I think id approach your experiment with either a different sport (baseball is first) or try to narrow your hypothesis to something more manageable like service game hold percentage of lefties vs. righties on clay to refute or support correlation between lefty serve efficacy on one particular surface. This may be extrapolated into any number of conclusions.

Good luck!

MethodTennis and yonexRx32 like this.
3. ### MathGeekProfessional

Joined:
Jul 28, 2014
Messages:
1,366
Don't pick a project until you secure access to the data to do it.

You can never be sure of getting the data you need until you have it.

MethodTennis and r2473 like this.
4. ### young prodigyRookie

Joined:
Sep 11, 2016
Messages:
154
also racket brand is categorical data thus it cant necessary be compared to the unforced errors which are quantitative and correlation doesn't imply causation so.

5. ### MathGeekProfessional

Joined:
Jul 28, 2014
Messages:
1,366
It is always true that correlation does not imply causation.

But most of the time the scientific method works by disproving hypotheses, not by proving them.
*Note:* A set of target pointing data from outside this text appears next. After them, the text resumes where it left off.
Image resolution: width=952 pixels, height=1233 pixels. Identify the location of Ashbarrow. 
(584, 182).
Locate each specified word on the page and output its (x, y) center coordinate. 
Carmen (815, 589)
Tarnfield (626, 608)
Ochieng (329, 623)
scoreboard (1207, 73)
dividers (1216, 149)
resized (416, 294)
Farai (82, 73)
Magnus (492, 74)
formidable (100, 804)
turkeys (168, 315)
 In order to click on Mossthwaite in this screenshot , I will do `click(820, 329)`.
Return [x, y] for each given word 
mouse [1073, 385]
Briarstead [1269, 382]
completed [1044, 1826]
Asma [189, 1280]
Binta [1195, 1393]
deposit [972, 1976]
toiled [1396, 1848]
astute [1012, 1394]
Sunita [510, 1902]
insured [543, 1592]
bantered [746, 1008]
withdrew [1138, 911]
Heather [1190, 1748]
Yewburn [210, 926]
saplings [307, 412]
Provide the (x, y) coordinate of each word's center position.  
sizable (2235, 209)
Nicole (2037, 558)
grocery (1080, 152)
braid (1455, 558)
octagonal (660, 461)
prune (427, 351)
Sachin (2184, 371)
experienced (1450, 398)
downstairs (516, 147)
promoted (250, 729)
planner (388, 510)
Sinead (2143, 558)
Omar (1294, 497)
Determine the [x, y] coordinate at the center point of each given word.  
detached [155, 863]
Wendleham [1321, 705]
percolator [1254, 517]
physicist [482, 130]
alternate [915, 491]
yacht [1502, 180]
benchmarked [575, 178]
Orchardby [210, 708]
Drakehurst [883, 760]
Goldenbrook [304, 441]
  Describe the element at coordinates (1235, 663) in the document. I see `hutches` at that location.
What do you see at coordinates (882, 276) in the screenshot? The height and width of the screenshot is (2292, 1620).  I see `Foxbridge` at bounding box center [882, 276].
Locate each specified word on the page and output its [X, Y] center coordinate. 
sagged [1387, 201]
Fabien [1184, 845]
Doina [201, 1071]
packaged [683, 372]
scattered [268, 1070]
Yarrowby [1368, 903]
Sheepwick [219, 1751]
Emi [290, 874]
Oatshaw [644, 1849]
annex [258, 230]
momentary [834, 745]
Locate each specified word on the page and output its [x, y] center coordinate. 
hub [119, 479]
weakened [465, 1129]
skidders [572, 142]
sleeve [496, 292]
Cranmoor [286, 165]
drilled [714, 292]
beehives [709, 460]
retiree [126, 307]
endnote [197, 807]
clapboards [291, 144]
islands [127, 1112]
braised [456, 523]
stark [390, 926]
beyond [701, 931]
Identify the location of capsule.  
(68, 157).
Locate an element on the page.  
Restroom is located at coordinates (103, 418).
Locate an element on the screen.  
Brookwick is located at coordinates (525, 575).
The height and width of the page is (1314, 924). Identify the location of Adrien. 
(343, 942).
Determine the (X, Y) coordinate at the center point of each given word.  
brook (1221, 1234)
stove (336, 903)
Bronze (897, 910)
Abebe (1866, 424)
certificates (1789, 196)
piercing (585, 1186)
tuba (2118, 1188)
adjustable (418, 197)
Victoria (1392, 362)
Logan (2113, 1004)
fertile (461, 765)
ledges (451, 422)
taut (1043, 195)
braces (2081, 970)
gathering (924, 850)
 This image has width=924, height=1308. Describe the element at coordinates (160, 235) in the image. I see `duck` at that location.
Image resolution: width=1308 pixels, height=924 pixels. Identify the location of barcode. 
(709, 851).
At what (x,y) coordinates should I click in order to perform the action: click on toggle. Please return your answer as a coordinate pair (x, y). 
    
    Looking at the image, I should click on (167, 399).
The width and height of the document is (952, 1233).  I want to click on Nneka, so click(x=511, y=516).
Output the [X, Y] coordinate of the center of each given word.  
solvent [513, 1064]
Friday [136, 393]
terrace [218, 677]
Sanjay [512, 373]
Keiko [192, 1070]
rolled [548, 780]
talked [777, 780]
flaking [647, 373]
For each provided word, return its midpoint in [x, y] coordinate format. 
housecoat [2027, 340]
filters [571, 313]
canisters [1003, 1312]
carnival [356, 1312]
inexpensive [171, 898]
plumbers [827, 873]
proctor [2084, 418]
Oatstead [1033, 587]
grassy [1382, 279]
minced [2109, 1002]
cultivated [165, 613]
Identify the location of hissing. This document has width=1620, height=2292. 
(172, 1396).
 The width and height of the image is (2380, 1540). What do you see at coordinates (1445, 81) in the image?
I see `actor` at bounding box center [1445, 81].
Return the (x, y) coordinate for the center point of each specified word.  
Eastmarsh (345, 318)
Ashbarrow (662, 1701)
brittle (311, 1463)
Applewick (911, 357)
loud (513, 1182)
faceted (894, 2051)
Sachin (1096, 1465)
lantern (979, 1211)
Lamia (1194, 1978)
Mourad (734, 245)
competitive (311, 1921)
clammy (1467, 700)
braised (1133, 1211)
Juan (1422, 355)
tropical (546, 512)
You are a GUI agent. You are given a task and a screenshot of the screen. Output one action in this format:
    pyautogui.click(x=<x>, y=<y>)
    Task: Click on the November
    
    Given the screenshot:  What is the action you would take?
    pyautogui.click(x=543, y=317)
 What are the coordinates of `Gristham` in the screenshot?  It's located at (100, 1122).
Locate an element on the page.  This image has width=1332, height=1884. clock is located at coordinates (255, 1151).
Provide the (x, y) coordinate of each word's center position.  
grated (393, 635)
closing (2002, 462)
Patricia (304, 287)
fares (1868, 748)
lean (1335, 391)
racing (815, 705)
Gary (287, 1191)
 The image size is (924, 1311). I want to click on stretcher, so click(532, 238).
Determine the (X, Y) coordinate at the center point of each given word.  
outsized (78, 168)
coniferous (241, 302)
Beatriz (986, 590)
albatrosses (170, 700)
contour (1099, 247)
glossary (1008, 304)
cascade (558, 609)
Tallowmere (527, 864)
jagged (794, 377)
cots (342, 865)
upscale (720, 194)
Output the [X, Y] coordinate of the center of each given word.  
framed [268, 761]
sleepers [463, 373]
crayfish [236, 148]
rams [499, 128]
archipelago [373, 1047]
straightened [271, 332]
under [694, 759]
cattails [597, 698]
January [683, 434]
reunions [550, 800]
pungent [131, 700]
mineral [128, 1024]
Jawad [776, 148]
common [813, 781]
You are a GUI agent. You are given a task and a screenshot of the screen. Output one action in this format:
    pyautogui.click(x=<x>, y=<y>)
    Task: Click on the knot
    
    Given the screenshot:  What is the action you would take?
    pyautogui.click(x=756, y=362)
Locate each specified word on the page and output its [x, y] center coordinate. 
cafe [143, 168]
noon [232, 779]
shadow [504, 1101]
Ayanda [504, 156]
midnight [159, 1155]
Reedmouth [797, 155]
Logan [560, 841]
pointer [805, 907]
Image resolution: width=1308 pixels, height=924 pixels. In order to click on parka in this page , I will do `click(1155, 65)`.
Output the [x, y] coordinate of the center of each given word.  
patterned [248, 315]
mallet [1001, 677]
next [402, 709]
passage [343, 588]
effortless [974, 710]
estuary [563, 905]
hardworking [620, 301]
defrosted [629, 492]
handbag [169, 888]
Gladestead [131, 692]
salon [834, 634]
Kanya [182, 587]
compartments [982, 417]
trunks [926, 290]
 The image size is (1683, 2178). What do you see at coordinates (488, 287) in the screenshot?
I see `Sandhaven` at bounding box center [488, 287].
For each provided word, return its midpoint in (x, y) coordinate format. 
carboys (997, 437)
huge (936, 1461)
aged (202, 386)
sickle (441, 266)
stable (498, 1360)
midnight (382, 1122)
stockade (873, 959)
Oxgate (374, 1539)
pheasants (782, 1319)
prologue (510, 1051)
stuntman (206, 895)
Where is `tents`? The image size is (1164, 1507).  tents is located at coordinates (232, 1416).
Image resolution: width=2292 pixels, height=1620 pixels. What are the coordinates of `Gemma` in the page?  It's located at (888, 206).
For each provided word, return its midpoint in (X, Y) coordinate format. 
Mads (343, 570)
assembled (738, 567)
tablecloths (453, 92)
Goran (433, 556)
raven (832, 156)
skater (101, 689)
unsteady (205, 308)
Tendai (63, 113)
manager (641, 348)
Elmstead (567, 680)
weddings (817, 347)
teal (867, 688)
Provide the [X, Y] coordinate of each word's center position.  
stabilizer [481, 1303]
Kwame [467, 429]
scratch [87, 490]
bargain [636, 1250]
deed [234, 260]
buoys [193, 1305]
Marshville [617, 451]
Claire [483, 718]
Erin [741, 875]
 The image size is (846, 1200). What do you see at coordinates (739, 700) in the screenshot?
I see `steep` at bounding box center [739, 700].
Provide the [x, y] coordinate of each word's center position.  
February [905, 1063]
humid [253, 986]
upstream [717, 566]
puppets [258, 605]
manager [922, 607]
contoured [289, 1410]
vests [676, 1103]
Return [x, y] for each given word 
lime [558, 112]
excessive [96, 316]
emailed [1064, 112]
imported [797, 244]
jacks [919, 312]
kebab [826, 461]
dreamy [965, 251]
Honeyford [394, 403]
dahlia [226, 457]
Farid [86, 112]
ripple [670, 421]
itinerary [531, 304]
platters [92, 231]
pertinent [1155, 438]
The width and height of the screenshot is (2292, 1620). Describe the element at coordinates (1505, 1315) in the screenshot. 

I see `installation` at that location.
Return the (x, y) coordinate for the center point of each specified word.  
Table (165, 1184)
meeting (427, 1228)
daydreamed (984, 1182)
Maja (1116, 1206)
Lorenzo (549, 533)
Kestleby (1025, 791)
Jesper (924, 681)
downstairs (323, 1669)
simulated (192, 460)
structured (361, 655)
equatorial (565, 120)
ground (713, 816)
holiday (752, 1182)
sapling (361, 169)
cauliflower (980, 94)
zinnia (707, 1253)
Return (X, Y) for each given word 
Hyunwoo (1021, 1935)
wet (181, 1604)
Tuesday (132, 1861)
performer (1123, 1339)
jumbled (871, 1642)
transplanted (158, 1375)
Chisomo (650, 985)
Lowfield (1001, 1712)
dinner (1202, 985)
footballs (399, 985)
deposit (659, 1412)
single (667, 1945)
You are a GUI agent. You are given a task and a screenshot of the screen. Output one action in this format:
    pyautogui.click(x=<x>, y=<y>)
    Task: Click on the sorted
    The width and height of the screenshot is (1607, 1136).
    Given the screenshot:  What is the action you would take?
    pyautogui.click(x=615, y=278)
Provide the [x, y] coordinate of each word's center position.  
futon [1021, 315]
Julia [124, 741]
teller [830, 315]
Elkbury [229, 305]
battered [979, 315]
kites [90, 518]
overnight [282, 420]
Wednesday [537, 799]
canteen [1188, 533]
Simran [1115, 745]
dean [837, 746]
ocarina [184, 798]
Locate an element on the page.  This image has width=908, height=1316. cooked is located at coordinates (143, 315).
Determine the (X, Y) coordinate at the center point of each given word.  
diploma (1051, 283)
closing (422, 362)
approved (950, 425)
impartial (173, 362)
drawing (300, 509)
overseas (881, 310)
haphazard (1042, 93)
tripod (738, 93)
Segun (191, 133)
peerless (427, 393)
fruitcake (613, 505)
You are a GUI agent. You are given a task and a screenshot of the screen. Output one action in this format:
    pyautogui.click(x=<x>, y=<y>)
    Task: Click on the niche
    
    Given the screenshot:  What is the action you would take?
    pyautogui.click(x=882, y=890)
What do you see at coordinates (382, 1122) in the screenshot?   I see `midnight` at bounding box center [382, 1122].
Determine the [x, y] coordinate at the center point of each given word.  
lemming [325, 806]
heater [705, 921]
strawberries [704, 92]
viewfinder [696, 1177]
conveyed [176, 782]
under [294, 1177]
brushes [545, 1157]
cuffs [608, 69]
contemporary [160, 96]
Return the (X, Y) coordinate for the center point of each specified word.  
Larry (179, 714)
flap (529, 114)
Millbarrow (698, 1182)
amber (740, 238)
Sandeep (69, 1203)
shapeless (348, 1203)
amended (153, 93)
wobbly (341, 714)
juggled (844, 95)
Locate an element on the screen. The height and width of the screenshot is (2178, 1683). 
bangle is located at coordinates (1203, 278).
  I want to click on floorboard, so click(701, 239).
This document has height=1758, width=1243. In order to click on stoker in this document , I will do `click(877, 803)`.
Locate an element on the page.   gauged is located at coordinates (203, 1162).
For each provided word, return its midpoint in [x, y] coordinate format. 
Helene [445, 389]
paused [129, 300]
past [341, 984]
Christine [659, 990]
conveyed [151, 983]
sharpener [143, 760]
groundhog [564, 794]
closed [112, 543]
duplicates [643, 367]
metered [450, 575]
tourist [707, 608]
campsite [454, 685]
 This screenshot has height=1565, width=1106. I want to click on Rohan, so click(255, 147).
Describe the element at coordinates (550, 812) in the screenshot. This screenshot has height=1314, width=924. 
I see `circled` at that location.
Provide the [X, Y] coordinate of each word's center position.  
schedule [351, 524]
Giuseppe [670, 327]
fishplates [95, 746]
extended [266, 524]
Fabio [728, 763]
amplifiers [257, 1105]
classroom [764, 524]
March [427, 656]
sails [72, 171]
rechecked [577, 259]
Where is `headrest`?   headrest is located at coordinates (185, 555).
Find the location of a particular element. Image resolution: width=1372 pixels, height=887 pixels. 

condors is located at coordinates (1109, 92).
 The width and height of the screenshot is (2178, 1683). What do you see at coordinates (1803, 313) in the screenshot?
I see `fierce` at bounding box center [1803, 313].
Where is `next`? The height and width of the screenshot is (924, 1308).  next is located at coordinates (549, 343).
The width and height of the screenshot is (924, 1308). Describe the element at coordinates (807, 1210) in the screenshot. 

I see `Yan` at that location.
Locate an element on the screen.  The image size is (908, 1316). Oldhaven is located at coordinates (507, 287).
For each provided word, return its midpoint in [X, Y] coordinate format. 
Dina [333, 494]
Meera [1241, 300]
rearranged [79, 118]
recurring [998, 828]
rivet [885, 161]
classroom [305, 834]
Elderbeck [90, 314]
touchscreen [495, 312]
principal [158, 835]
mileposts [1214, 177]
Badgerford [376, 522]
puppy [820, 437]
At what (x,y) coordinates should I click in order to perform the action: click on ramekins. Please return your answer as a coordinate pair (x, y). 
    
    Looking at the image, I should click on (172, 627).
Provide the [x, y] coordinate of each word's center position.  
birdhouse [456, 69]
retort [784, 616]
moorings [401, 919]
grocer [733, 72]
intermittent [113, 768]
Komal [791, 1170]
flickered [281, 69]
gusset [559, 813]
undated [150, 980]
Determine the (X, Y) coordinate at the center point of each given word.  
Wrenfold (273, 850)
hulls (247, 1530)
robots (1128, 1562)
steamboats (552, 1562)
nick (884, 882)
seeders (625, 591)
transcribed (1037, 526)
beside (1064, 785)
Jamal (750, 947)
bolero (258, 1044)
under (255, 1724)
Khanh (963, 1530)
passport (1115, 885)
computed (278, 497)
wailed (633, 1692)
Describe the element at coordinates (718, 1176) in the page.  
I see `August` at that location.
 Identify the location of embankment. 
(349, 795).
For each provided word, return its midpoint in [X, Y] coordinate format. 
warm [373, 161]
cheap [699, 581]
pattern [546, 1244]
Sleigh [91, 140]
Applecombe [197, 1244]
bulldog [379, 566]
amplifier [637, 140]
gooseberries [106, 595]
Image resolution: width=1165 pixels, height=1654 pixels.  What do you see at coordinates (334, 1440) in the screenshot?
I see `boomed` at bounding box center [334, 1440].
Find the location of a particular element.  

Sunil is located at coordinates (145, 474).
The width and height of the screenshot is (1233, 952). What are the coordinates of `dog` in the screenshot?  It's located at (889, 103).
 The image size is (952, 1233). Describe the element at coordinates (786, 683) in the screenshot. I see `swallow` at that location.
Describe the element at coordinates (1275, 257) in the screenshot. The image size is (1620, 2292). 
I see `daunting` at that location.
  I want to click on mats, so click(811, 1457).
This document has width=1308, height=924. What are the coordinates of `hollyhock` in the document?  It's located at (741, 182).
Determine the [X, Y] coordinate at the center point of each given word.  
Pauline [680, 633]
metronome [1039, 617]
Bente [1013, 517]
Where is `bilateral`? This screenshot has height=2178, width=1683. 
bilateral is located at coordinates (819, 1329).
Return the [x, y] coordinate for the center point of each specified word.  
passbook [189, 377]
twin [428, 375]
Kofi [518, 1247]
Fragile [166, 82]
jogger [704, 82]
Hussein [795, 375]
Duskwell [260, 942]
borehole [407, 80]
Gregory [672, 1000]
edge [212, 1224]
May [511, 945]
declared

The longer a hypothesis survives and the more tests that fail to disprove a scientific hypothesis, the more likely there is to be something to it.

So while correlation does not imply causation, the absence of correlation does disprove a hypothesis of causation in a properly designed experiment. Experiments that disprove or fail to disprove an interesting hypothesis are themselves relevant and interesting and commonly published. In contrast, I almost always recommend rejection of papers that claim to have proved something. Failing to disprove something is support, not proof.

In most cases, a strong correlation can be said to support a hypothesis in a well designed experiment.

Racquet brand is categorical data, and in most cases of sporting equipment, it is better to use exact make and model. However, a lot of pro equipment is so specialized that make and model are no longer meaningful, which would then require an experimental design that defined some class features that could be known and quantified. But in most cases, the data will not be available for this design.

Most well designed stats experiments hope that potential confounding factors (like athlete ability in this case) cancel each other out through equivalent pools and good sample sizes. I doubt that will be the case with sporting equipment, because in most cases, one manufacturer spends a lot more money paying athletes to use their equipment so the pool of players using one brand is not comparable to the pool of players using another brand.

young prodigy likes this.
6. ### Topspin ShotLegend

Joined:
Jul 24, 2009
Messages:
6,465
I know this is an old thread, but you can definitely compare categorical to continuous data. Look up dummy variables. Also, the big issue with the OP's idea is less the correlation-causation thing and more that there's no way racket brand affects unforced errors.